The records below need to be printed in full. Keep each one exact.
•••
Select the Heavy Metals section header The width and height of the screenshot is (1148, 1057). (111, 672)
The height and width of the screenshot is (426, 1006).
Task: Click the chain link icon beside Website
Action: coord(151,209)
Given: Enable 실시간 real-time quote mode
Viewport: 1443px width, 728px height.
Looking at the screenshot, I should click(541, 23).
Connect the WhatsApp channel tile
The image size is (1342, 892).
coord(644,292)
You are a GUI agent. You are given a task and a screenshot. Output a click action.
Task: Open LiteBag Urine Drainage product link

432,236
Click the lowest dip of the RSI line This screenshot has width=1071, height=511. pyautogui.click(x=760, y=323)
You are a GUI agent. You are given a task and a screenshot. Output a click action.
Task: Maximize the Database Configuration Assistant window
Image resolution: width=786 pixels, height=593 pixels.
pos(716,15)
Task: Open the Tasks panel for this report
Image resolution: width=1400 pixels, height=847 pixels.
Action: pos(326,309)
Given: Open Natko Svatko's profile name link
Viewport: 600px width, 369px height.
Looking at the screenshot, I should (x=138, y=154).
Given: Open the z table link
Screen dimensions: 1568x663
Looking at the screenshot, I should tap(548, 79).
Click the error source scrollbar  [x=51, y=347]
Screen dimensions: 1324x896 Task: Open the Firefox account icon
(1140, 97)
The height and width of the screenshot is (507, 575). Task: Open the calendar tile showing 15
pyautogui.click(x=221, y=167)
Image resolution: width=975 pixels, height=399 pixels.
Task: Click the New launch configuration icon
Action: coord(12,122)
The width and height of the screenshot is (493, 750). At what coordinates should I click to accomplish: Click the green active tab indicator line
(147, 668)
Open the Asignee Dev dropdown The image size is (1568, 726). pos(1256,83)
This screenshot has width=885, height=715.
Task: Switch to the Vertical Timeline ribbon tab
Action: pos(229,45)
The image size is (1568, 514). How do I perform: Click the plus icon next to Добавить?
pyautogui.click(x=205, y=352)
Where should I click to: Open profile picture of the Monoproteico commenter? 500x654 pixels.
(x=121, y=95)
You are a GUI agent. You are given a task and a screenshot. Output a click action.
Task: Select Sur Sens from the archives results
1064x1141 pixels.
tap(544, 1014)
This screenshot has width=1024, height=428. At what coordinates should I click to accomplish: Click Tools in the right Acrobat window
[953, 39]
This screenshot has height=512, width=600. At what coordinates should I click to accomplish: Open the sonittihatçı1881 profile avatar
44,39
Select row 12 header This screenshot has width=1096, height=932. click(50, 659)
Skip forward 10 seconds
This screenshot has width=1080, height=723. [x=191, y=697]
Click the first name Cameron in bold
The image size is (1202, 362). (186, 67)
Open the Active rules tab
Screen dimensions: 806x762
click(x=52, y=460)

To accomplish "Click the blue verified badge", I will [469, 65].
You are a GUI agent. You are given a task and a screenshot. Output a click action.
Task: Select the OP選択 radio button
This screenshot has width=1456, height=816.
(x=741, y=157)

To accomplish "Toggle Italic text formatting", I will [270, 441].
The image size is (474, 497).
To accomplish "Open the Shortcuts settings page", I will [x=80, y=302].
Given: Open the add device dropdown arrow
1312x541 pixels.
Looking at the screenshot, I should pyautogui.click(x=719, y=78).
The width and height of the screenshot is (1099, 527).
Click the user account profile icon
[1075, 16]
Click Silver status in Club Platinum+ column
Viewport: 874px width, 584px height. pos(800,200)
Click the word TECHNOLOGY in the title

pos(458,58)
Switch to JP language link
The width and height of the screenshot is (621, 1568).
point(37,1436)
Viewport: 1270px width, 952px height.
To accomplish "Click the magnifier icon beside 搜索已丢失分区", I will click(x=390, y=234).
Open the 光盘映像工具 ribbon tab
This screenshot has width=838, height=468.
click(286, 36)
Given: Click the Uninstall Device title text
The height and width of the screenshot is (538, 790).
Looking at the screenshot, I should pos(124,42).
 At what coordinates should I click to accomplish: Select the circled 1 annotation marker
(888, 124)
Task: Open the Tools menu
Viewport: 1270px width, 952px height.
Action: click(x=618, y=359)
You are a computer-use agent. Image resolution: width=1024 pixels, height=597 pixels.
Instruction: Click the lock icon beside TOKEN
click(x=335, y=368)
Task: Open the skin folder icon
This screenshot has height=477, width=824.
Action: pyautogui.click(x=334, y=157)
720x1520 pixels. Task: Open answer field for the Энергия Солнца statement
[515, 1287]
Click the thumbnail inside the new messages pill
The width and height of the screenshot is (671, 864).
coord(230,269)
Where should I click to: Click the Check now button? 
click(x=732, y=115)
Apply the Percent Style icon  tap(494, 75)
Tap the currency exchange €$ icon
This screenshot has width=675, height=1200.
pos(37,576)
•••
YOUR SOLUTION
Select the Heavy Metals section header The width and height of the screenshot is (1148, 1057). (111, 672)
The height and width of the screenshot is (426, 1006).
Task: Click the chain link icon beside Website
Action: coord(151,209)
Given: Enable 실시간 real-time quote mode
Viewport: 1443px width, 728px height.
Looking at the screenshot, I should click(541, 23).
Connect the WhatsApp channel tile
The image size is (1342, 892).
coord(644,292)
You are a GUI agent. You are given a task and a screenshot. Output a click action.
Task: Open LiteBag Urine Drainage product link

432,236
Click the lowest dip of the RSI line This screenshot has width=1071, height=511. pyautogui.click(x=760, y=323)
You are a GUI agent. You are given a task and a screenshot. Output a click action.
Task: Maximize the Database Configuration Assistant window
Image resolution: width=786 pixels, height=593 pixels.
pos(716,15)
Task: Open the Tasks panel for this report
Image resolution: width=1400 pixels, height=847 pixels.
Action: pos(326,309)
Given: Open Natko Svatko's profile name link
Viewport: 600px width, 369px height.
Looking at the screenshot, I should (x=138, y=154).
Given: Open the z table link
Screen dimensions: 1568x663
Looking at the screenshot, I should tap(548, 79).
Click the error source scrollbar  [x=51, y=347]
Screen dimensions: 1324x896 Task: Open the Firefox account icon
(1140, 97)
The height and width of the screenshot is (507, 575). Task: Open the calendar tile showing 15
pyautogui.click(x=221, y=167)
Image resolution: width=975 pixels, height=399 pixels.
Task: Click the New launch configuration icon
Action: coord(12,122)
The width and height of the screenshot is (493, 750). At what coordinates should I click to accomplish: Click the green active tab indicator line
(147, 668)
Open the Asignee Dev dropdown The image size is (1568, 726). pos(1256,83)
This screenshot has width=885, height=715.
Task: Switch to the Vertical Timeline ribbon tab
Action: pos(229,45)
The image size is (1568, 514). How do I perform: Click the plus icon next to Добавить?
pyautogui.click(x=205, y=352)
Where should I click to: Open profile picture of the Monoproteico commenter? 500x654 pixels.
(x=121, y=95)
You are a GUI agent. You are given a task and a screenshot. Output a click action.
Task: Select Sur Sens from the archives results
1064x1141 pixels.
tap(544, 1014)
This screenshot has width=1024, height=428. At what coordinates should I click to accomplish: Click Tools in the right Acrobat window
[953, 39]
This screenshot has height=512, width=600. At what coordinates should I click to accomplish: Open the sonittihatçı1881 profile avatar
44,39
Select row 12 header This screenshot has width=1096, height=932. click(50, 659)
Skip forward 10 seconds
This screenshot has width=1080, height=723. [x=191, y=697]
Click the first name Cameron in bold
The image size is (1202, 362). (186, 67)
Open the Active rules tab
Screen dimensions: 806x762
click(x=52, y=460)

To accomplish "Click the blue verified badge", I will [469, 65].
You are a GUI agent. You are given a task and a screenshot. Output a click action.
Task: Select the OP選択 radio button
This screenshot has width=1456, height=816.
(x=741, y=157)

To accomplish "Toggle Italic text formatting", I will [270, 441].
The image size is (474, 497).
To accomplish "Open the Shortcuts settings page", I will [x=80, y=302].
Given: Open the add device dropdown arrow
1312x541 pixels.
Looking at the screenshot, I should pyautogui.click(x=719, y=78).
The width and height of the screenshot is (1099, 527).
Click the user account profile icon
[1075, 16]
Click Silver status in Club Platinum+ column
Viewport: 874px width, 584px height. pos(800,200)
Click the word TECHNOLOGY in the title

pos(458,58)
Switch to JP language link
The width and height of the screenshot is (621, 1568).
point(37,1436)
Viewport: 1270px width, 952px height.
To accomplish "Click the magnifier icon beside 搜索已丢失分区", I will click(x=390, y=234).
Open the 光盘映像工具 ribbon tab
This screenshot has width=838, height=468.
click(286, 36)
Given: Click the Uninstall Device title text
The height and width of the screenshot is (538, 790).
Looking at the screenshot, I should pos(124,42).
 At what coordinates should I click to accomplish: Select the circled 1 annotation marker
(888, 124)
Task: Open the Tools menu
Viewport: 1270px width, 952px height.
Action: click(x=618, y=359)
You are a computer-use agent. Image resolution: width=1024 pixels, height=597 pixels.
Instruction: Click the lock icon beside TOKEN
click(x=335, y=368)
Task: Open the skin folder icon
This screenshot has height=477, width=824.
Action: pyautogui.click(x=334, y=157)
720x1520 pixels. Task: Open answer field for the Энергия Солнца statement
[515, 1287]
Click the thumbnail inside the new messages pill
The width and height of the screenshot is (671, 864).
coord(230,269)
Where should I click to: Click the Check now button? 
click(x=732, y=115)
Apply the Percent Style icon  tap(494, 75)
Tap the currency exchange €$ icon
This screenshot has width=675, height=1200.
pos(37,576)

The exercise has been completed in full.